- [DESCRIPTION OF THE TASK]: Beginning with the line that contains "Toggle Turn on fast startup checkbox", return every line down to the last one in the material below, exactly and with no others.

THE DATA section start

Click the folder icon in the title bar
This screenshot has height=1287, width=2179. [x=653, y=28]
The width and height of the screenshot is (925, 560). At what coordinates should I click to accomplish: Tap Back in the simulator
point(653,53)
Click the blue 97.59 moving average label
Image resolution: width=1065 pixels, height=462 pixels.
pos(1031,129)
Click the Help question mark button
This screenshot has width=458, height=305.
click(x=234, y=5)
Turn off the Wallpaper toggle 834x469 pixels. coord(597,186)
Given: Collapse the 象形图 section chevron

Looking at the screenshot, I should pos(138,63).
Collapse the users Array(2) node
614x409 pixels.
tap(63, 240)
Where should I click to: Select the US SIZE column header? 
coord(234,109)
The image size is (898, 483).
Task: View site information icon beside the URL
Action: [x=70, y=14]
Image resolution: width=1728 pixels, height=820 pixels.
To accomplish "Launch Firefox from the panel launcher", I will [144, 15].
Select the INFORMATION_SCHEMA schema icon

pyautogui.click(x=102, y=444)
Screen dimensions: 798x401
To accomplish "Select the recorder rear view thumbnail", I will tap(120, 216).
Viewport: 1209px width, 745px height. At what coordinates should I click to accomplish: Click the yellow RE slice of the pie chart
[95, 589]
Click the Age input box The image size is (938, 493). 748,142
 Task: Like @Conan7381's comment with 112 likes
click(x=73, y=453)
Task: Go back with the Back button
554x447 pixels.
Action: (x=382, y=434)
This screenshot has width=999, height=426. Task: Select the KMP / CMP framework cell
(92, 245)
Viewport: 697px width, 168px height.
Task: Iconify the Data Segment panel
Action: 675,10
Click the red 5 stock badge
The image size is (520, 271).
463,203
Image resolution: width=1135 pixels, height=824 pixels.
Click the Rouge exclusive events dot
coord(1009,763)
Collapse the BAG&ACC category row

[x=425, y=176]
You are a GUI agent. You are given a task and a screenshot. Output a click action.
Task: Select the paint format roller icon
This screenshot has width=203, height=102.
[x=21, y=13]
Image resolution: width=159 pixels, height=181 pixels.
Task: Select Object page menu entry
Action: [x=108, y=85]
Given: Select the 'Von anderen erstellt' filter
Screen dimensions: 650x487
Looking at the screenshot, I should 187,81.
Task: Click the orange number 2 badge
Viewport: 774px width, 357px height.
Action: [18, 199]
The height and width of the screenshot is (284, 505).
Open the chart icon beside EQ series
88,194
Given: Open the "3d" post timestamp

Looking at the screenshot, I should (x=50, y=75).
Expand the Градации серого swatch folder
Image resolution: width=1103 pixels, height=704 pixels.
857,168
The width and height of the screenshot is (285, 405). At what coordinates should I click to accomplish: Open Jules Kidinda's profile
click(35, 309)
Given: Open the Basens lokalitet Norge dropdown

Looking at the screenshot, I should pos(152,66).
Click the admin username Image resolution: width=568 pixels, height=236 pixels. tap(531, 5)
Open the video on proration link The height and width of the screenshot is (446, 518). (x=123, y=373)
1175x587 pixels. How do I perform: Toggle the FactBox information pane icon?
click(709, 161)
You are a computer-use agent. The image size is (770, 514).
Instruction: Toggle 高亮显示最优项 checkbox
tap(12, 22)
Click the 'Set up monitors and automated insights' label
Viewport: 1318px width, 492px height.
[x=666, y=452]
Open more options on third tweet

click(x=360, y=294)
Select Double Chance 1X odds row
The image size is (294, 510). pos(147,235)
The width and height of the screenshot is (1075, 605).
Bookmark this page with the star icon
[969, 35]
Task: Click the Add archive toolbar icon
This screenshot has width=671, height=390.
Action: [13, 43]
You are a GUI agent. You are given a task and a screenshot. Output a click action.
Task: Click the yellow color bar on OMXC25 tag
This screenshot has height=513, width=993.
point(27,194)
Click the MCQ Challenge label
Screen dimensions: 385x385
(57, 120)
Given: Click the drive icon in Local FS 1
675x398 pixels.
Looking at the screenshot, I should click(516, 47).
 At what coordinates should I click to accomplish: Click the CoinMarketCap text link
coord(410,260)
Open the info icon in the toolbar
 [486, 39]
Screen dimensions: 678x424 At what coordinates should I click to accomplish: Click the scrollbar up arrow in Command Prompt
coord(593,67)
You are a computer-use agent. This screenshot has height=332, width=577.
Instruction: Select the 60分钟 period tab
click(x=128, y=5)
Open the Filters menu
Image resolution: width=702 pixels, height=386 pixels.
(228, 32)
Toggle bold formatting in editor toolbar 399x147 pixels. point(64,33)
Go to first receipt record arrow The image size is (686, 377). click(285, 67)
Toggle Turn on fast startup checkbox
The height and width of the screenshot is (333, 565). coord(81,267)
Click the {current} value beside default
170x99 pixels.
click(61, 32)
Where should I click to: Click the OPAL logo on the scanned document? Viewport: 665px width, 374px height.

THE DATA section end

- [PROBLEM SOLUTION]:
Toggle Turn on fast startup checkbox
The height and width of the screenshot is (333, 565). coord(81,267)
Click the {current} value beside default
170x99 pixels.
click(61, 32)
Where should I click to: Click the OPAL logo on the scanned document? Viewport: 665px width, 374px height.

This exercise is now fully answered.